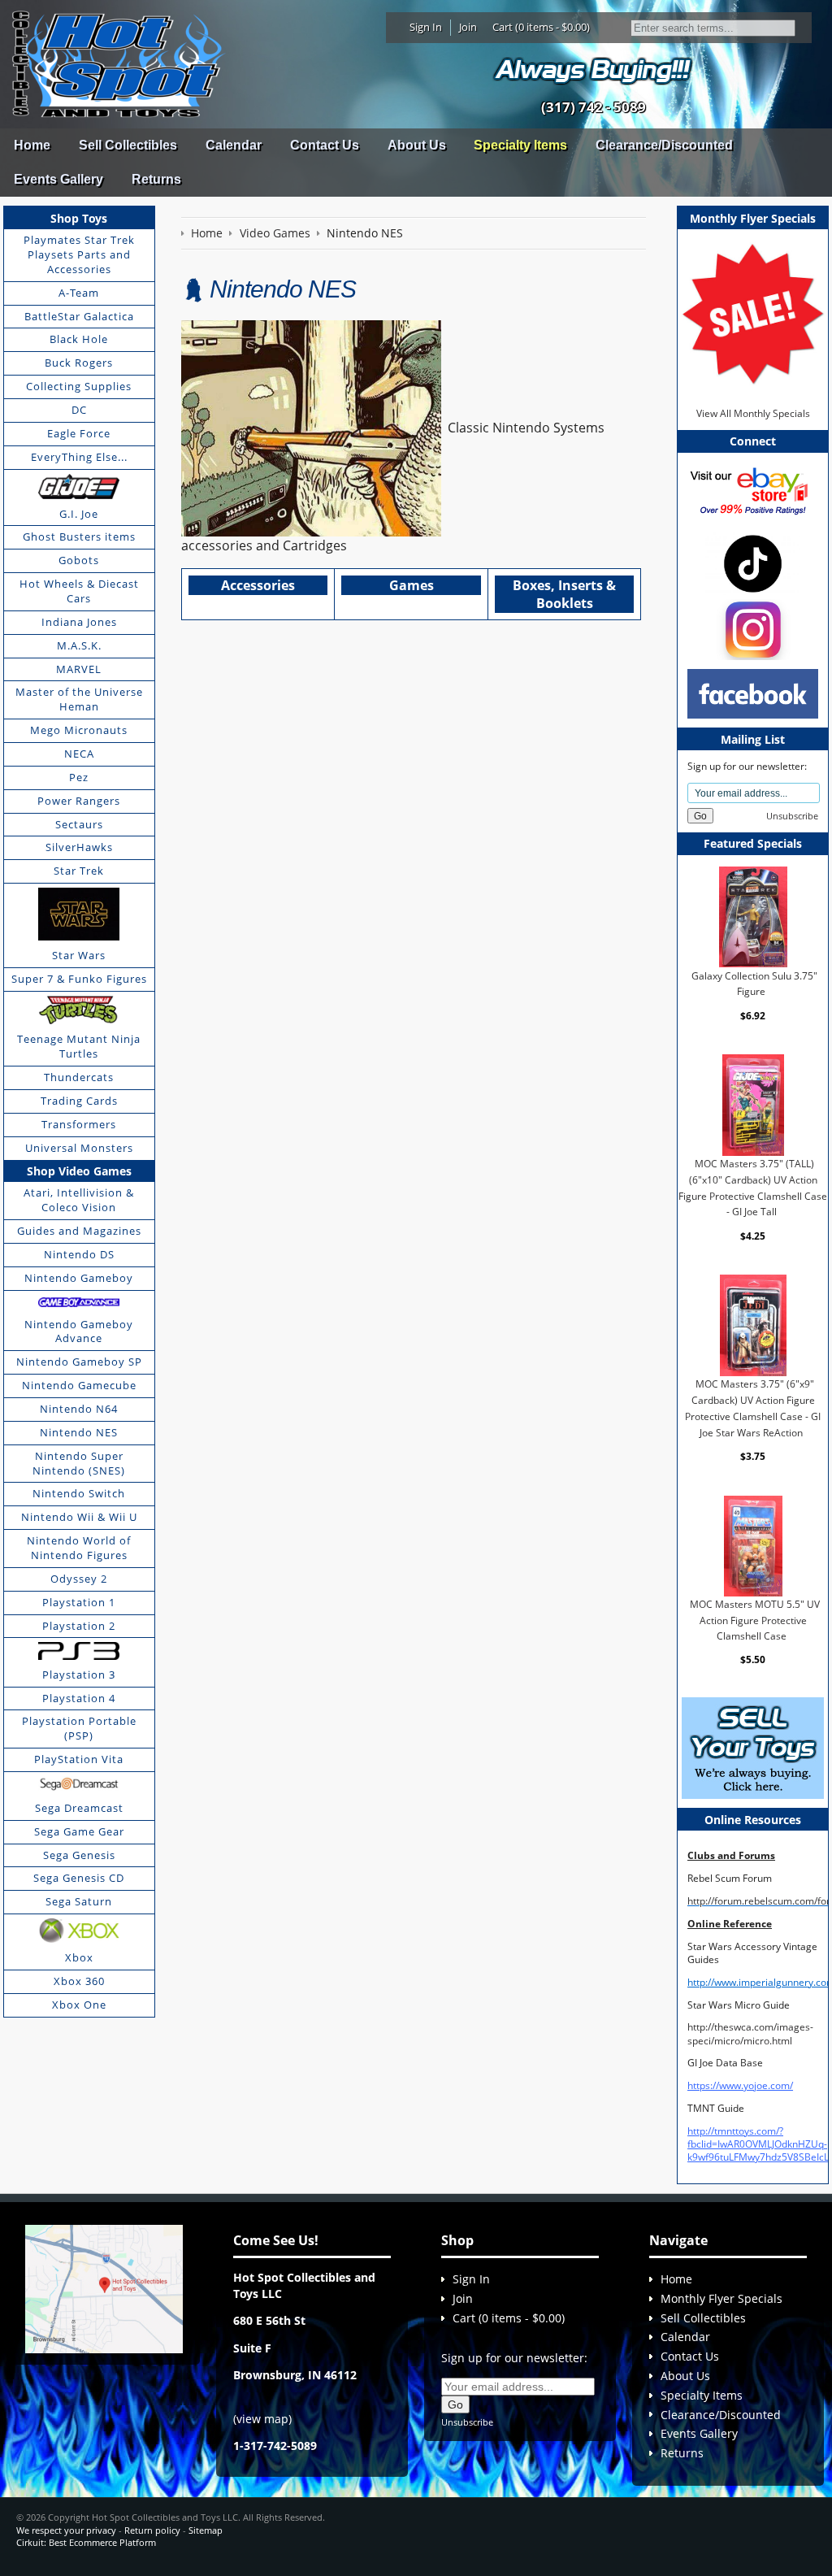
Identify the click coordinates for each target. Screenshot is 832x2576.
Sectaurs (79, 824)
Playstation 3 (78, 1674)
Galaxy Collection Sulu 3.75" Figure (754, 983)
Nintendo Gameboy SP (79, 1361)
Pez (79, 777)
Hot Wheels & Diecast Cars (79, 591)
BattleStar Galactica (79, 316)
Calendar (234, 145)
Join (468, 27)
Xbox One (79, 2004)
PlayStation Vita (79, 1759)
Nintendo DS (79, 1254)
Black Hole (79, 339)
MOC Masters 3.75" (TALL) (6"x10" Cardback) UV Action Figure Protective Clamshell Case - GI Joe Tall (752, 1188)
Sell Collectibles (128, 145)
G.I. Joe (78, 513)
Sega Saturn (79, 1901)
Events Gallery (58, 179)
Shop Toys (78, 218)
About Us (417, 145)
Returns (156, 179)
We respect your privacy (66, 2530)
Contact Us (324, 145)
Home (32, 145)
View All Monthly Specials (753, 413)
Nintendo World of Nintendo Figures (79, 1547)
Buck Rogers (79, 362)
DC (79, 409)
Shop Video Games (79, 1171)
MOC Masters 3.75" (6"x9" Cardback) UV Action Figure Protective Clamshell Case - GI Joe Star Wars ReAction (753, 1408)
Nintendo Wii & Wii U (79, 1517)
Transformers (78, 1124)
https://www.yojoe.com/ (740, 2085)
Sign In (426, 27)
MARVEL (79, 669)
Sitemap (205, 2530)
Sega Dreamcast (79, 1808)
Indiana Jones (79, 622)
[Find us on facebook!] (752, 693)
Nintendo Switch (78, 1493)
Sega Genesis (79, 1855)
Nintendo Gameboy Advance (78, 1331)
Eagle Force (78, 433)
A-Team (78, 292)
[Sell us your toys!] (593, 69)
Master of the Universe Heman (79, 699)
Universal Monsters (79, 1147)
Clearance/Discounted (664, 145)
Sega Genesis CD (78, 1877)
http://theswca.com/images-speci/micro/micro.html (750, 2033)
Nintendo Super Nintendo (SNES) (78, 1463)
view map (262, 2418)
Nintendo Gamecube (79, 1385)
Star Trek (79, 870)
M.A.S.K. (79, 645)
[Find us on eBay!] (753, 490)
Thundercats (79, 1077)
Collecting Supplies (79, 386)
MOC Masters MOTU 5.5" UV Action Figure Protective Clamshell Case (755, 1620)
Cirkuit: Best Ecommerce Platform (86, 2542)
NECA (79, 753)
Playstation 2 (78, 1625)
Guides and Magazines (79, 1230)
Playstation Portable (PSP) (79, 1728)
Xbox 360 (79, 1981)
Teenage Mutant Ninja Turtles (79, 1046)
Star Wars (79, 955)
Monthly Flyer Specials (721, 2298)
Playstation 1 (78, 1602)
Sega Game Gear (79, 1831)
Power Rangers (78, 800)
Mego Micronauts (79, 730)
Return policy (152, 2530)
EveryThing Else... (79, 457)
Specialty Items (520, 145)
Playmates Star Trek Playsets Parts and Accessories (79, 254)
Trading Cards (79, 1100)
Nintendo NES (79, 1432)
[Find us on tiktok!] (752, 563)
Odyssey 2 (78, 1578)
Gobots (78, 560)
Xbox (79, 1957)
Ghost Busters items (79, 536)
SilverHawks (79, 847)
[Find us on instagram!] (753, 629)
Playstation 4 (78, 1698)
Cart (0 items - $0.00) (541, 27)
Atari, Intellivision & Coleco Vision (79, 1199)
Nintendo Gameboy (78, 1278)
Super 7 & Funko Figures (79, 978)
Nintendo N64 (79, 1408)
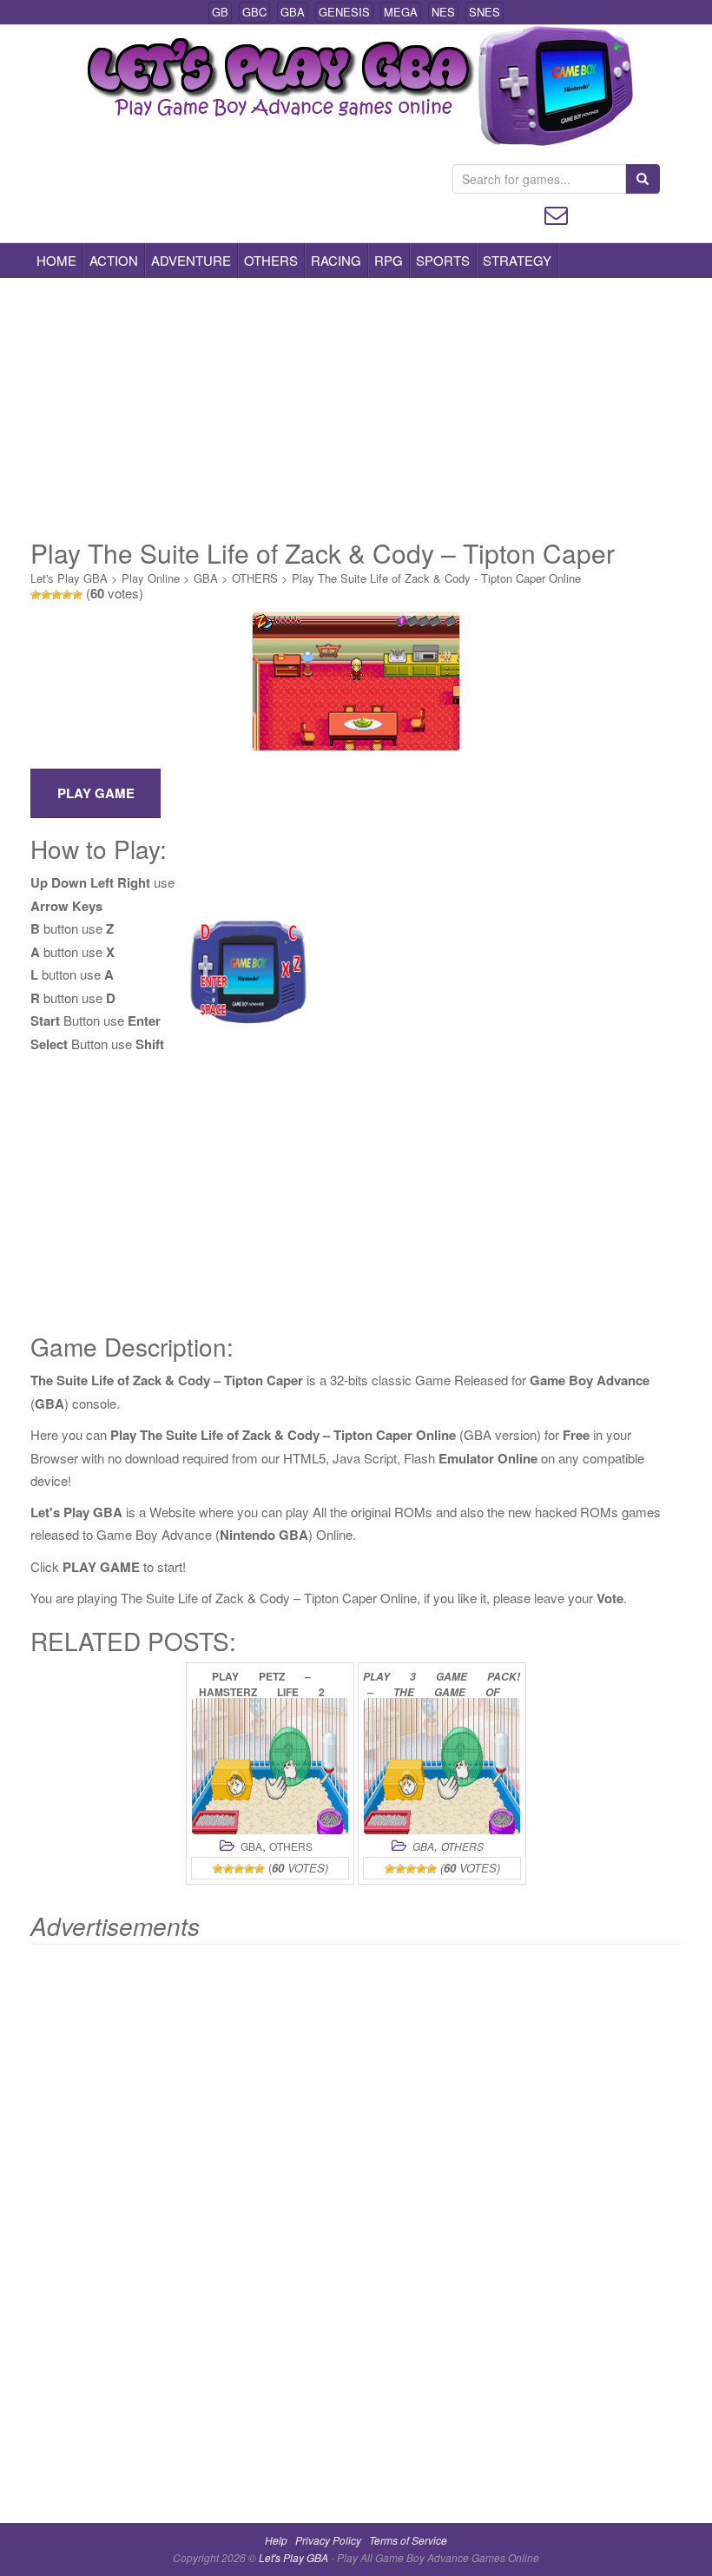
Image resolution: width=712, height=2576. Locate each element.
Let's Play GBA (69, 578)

○ ○ ○ ○ ○

Your answer must consist solely of the lines above between the line holding "MOC Masters MOTU" and the line holding "Sega Game Gear (79, 1831)", inclusive, copied exactly.

MOC Masters MOTU 5.5" UV Action Figure Protective Clamshell Case (755, 1620)
Cirkuit: Best Ecommerce Platform (86, 2542)
NECA (79, 753)
Playstation 2 (78, 1625)
Guides and Magazines (79, 1230)
Playstation Portable (PSP) (79, 1728)
Xbox 360 (79, 1981)
Teenage Mutant Ninja Turtles (79, 1046)
Star Wars (79, 955)
Monthly Flyer Specials (721, 2298)
Playstation 1 (78, 1602)
Sega Game Gear (79, 1831)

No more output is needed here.